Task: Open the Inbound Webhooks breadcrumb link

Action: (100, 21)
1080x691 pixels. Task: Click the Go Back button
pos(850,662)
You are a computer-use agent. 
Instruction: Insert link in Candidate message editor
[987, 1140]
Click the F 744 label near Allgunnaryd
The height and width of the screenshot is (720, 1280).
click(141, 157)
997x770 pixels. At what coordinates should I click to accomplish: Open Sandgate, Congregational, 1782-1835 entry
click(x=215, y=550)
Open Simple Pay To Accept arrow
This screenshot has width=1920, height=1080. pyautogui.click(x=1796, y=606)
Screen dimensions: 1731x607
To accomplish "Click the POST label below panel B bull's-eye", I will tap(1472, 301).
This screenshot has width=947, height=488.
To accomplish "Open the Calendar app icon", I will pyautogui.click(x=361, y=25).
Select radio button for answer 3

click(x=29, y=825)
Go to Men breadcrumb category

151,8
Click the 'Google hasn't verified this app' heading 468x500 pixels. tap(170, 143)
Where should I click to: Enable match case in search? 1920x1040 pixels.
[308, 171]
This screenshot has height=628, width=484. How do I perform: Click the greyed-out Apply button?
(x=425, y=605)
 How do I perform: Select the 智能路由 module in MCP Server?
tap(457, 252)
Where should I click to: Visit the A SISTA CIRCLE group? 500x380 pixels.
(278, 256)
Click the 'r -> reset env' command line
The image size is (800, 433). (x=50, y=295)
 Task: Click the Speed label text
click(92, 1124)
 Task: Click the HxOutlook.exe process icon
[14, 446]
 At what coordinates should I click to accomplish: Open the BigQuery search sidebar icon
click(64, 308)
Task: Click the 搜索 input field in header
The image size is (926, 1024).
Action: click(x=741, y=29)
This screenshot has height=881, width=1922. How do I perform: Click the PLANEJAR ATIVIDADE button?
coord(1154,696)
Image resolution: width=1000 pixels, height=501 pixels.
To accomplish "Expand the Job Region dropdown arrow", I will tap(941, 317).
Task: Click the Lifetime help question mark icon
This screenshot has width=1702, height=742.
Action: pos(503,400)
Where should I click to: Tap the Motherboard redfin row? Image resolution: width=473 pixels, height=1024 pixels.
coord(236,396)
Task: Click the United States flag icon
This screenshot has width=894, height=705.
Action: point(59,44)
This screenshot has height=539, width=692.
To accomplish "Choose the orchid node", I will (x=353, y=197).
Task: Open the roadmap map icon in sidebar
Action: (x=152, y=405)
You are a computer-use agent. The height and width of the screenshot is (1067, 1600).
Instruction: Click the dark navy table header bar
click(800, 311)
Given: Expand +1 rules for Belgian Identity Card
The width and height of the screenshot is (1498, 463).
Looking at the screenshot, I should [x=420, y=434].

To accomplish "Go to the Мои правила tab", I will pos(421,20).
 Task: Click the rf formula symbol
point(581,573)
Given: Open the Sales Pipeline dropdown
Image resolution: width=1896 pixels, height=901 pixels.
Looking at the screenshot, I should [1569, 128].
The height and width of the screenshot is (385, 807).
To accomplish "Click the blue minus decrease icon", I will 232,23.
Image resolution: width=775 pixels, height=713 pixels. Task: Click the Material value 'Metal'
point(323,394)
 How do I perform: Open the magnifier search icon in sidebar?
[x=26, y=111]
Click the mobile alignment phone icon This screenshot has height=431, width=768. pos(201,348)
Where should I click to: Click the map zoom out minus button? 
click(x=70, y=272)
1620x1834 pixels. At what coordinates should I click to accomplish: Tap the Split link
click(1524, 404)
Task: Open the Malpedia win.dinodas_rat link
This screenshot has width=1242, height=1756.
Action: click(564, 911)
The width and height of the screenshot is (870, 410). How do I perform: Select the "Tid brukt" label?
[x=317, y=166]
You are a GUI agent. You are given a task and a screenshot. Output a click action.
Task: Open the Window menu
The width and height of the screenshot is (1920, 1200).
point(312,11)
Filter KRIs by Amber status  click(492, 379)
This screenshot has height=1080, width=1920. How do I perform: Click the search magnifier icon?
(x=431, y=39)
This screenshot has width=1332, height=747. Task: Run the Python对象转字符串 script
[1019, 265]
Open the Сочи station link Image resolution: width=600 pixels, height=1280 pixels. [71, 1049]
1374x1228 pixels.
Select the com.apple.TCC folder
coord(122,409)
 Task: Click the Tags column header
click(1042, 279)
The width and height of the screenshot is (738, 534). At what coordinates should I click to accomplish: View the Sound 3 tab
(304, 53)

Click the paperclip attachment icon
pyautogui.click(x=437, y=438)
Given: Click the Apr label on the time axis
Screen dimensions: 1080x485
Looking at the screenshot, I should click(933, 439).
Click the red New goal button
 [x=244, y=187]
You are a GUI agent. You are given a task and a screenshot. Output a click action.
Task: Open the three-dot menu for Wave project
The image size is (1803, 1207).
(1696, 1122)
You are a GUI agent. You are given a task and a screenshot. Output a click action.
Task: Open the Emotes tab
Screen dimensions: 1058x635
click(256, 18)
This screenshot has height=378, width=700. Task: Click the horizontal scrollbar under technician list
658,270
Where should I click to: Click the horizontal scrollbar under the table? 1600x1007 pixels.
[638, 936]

> **Required task**: List each line of the material above that contains the string "button". Case counts.

> **Written answer**:
1080x691 pixels. Task: Click the Go Back button
Select radio button for answer 3
This screenshot has height=628, width=484. How do I perform: Click the greyed-out Apply button?
This screenshot has height=881, width=1922. How do I perform: Click the PLANEJAR ATIVIDADE button?
Where should I click to: Click the map zoom out minus button? 
Click the red New goal button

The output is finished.